At first glance, the small scale of Bait marks it as just a contemporary Cornish tale, ripe for lazy Brexit parallels. However, the film moves beyond just the here and now. Jenkin’s use of black and white 16mm recalls a history of cinema that infuses the film with a sense of transcendental time. The past exists within the visuals and within Martin but just as the celluloid bears all the marks of its history in its grain and a sense of imperfection in its artefacts, Martin is frustratingly stubborn, rugged and displaced from the present. Bait isn’t advocating for a return to ‘better times’ but instead reflects the push and pull of the past and future. Jenkin constructs the film cyclically, foreshadowing future events and returning to images in new contexts, imbuing Bait with a timeless quality.

Bait isn’t advocating for a return to ‘better times’ but instead reflects the push and pull of the past and future.

There is something alien about seeing a modern Range Rover through a format evocative of a long, lost time. Jenkin recalls Kuleshov, intercutting scenes with images of old carvings and Martin’s occasional catches. A quality born out of the limitations of shooting film, these visuals coat Bait in an atmosphere of strangeness. The otherworldliness is amplified by the post-synced sound and the juxtaposition of accents, underlined by Jenkin’s droning analogue synths. Amongst the presence of Martin’s deceased father, you start to wonder if there’s something more under the waves. Where exactly are we? Or perhaps, when are we? Crucially, the fishing village is never named.

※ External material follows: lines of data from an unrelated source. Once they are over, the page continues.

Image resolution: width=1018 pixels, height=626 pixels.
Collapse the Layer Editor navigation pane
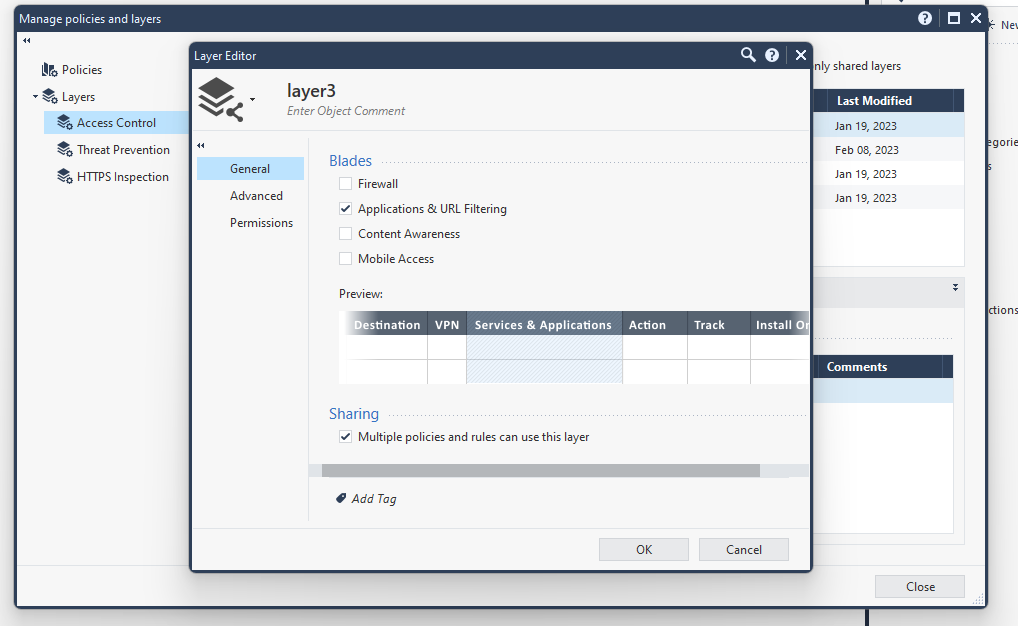pyautogui.click(x=201, y=146)
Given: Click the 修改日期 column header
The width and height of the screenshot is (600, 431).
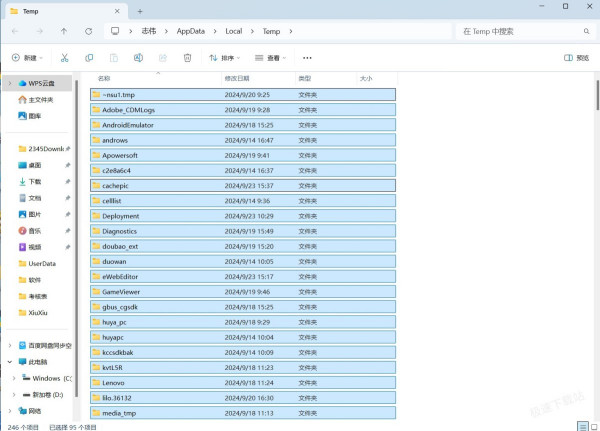Looking at the screenshot, I should pos(237,77).

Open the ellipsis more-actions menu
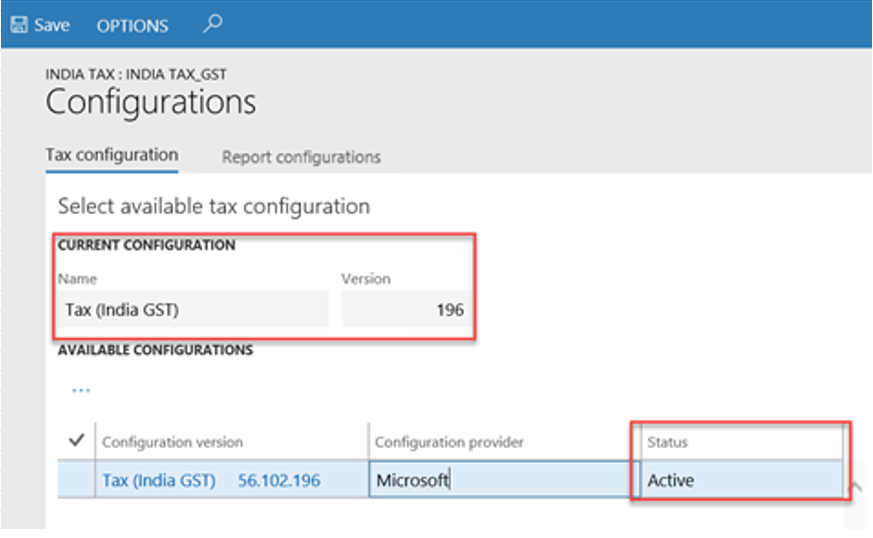81,390
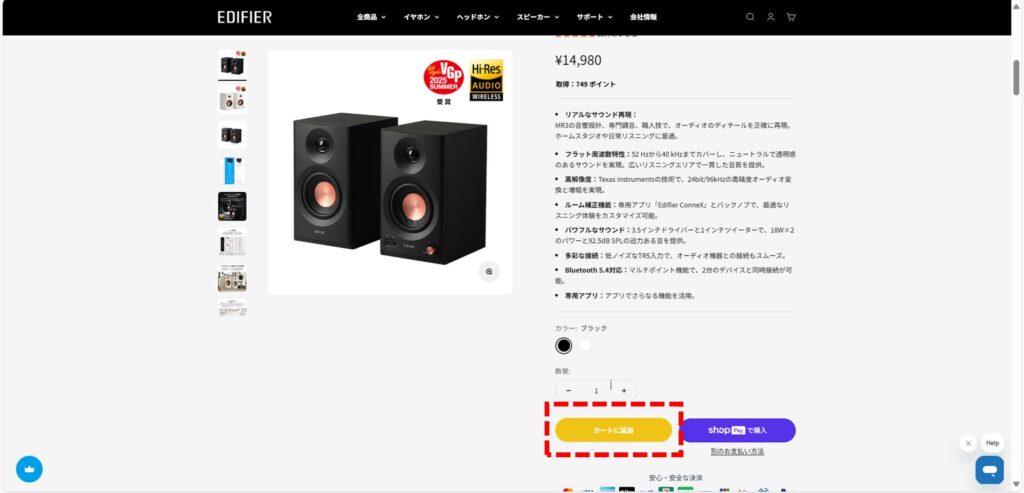
Task: Click the blue crown rewards icon
Action: click(x=29, y=469)
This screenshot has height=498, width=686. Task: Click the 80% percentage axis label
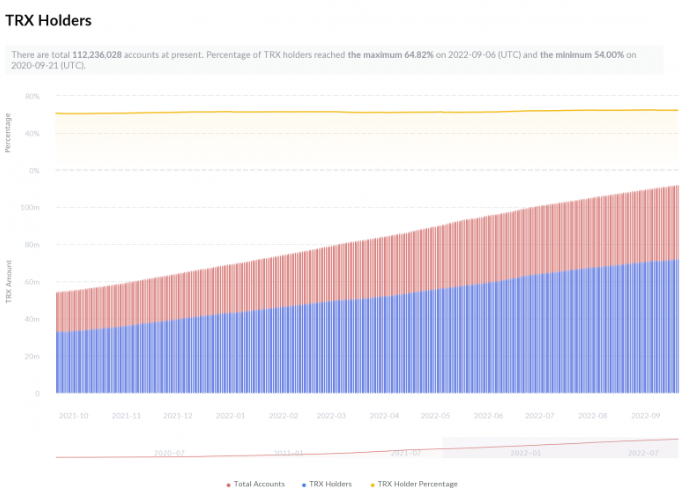pyautogui.click(x=32, y=97)
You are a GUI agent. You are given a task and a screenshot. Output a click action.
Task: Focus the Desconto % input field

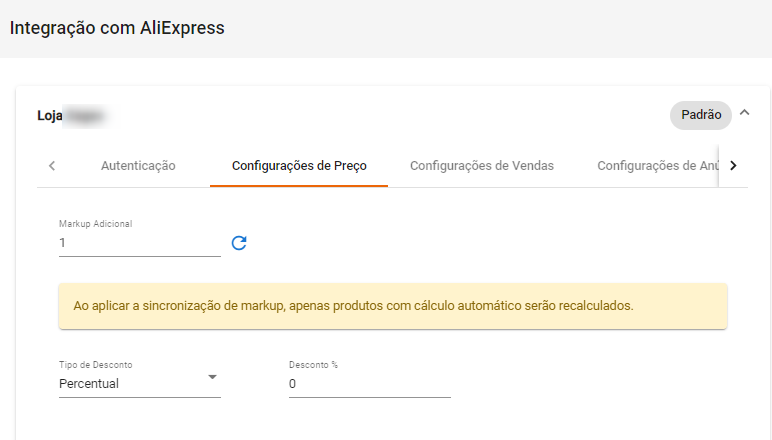tap(370, 384)
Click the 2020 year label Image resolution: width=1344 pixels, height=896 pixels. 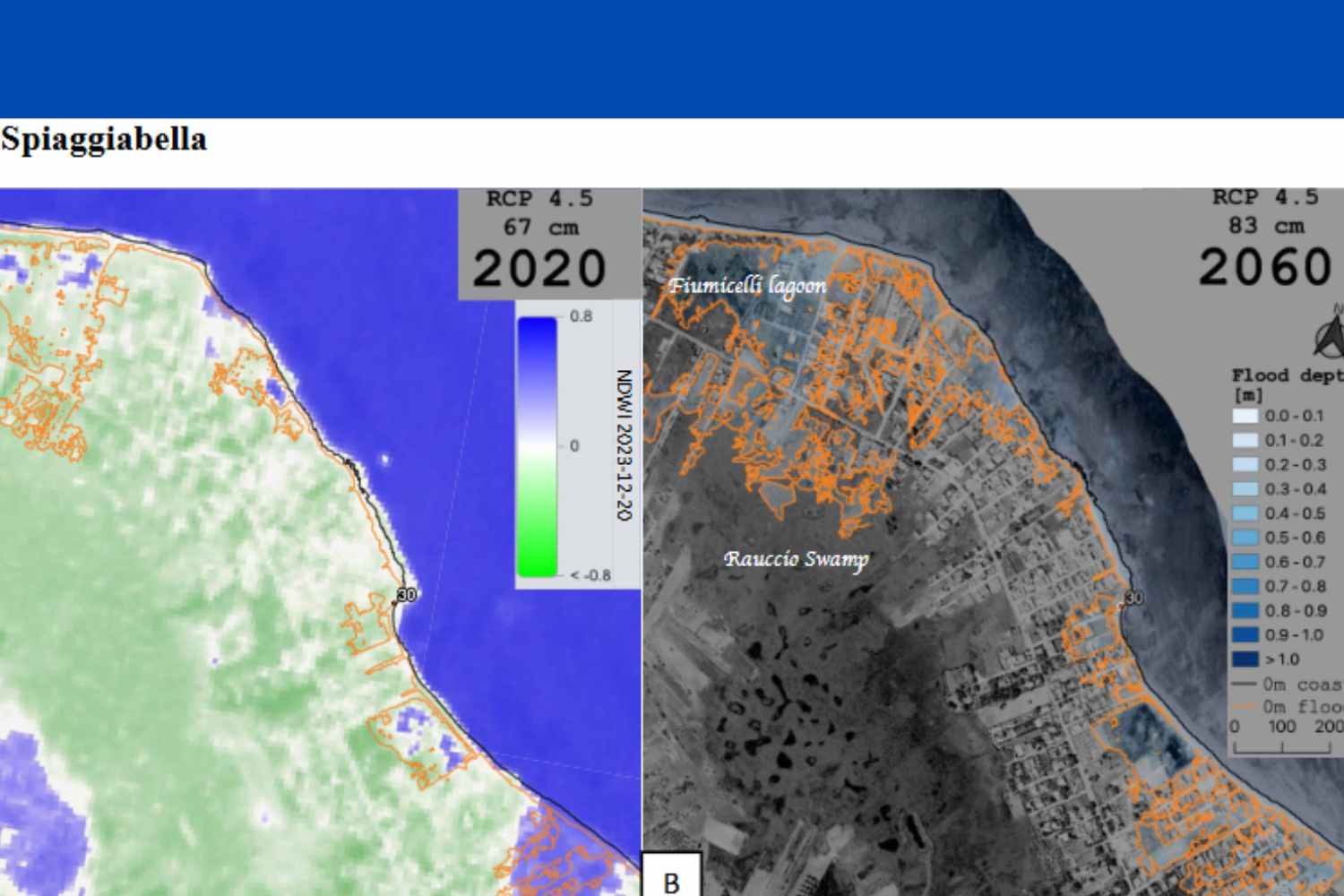539,269
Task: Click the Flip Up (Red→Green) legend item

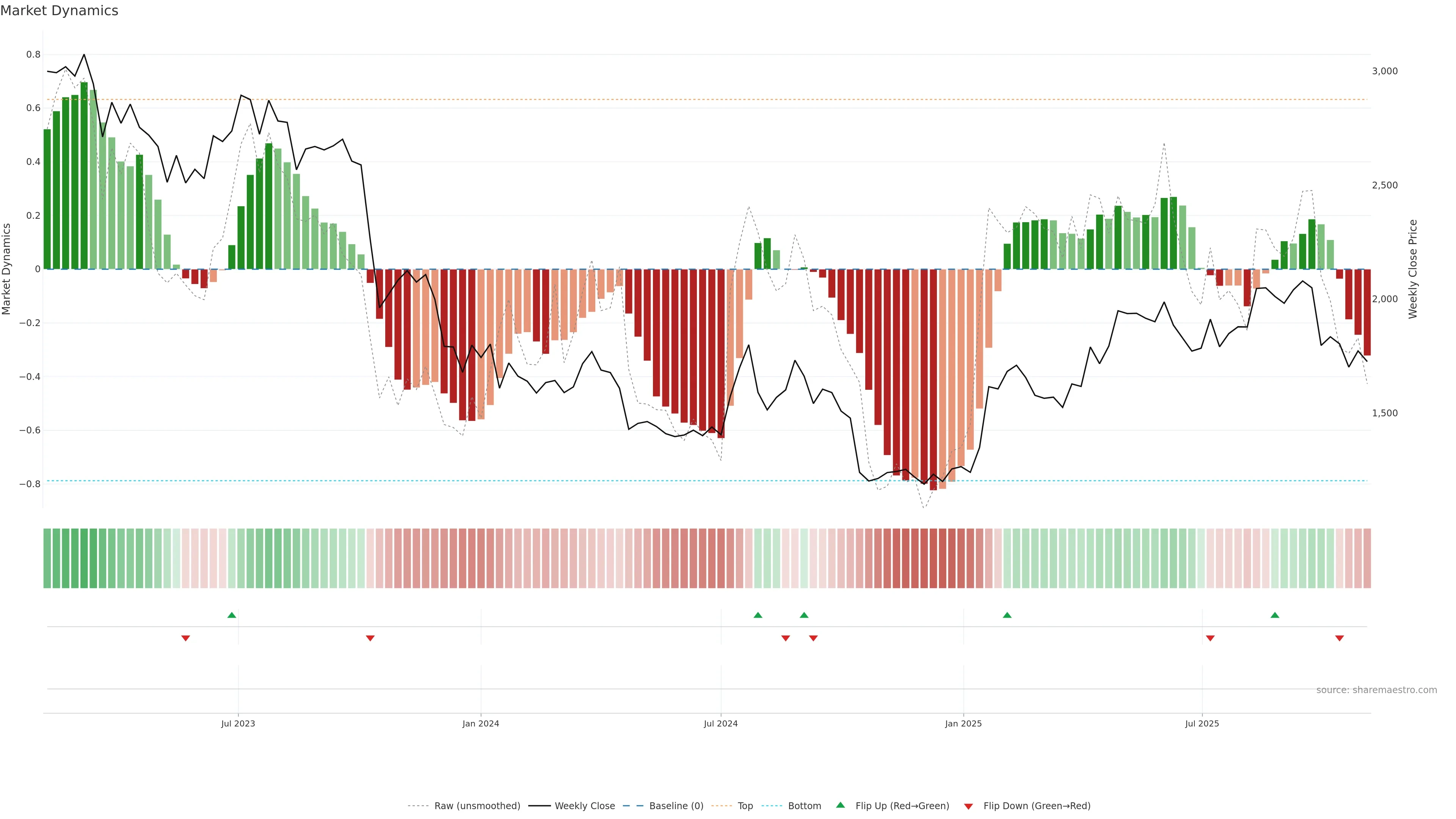Action: point(902,806)
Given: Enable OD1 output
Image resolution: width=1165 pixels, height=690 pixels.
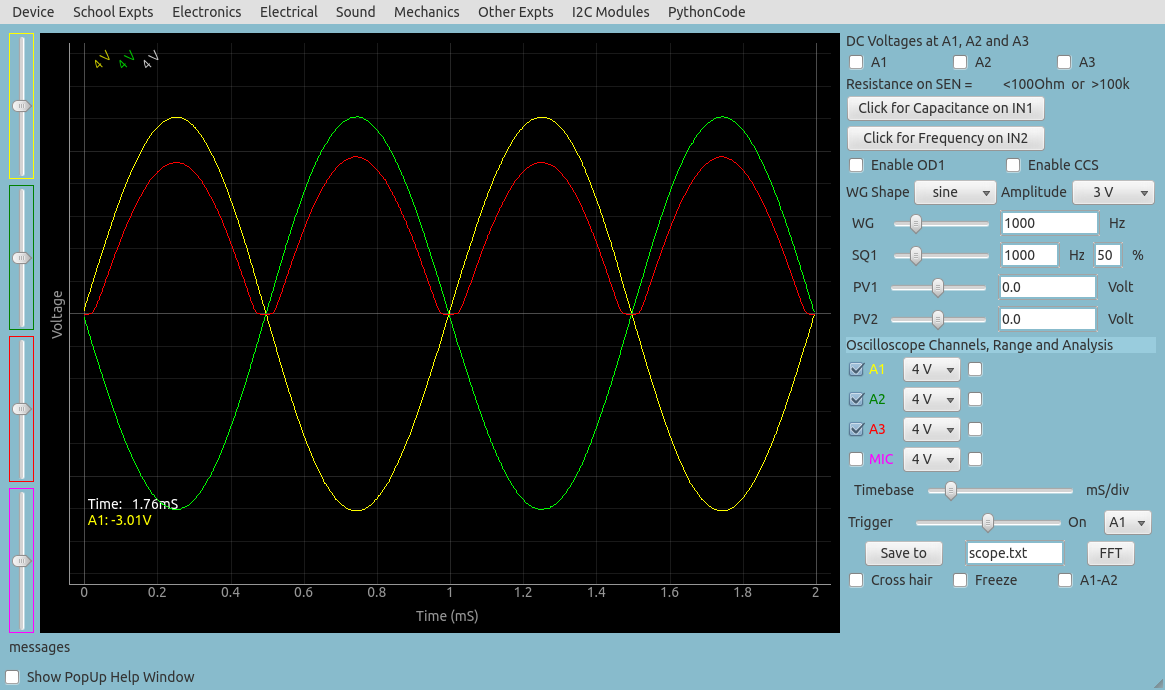Looking at the screenshot, I should pyautogui.click(x=856, y=164).
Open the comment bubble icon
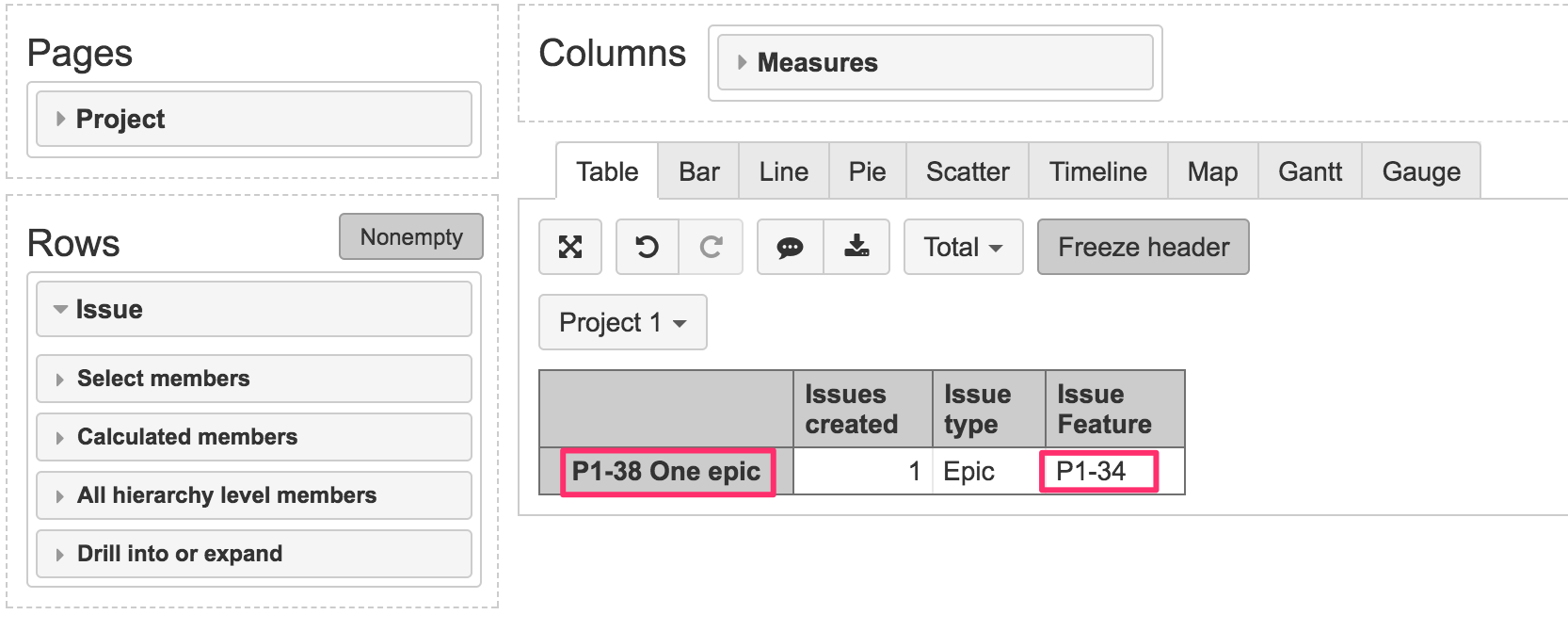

The transcendental qualities of Bait propel the film into something beyond time and place. However, the film remains fiercely expressive of Cornwall. It is Jenkin’s reflection of the truth that grants Bait’s universal appeal. The uncomplicated narrative allows the cinematic language to reflect themes of alienation and identity, born out of the Cornish working-class experience but relatable to all. Jenkin remarks that in America, a woman expressed ‘you’ve made a film about my dad’. Bait’s triumph is the ease in which an uncompromising vision of Cornwall is able to hook into anyone of any age, of any place.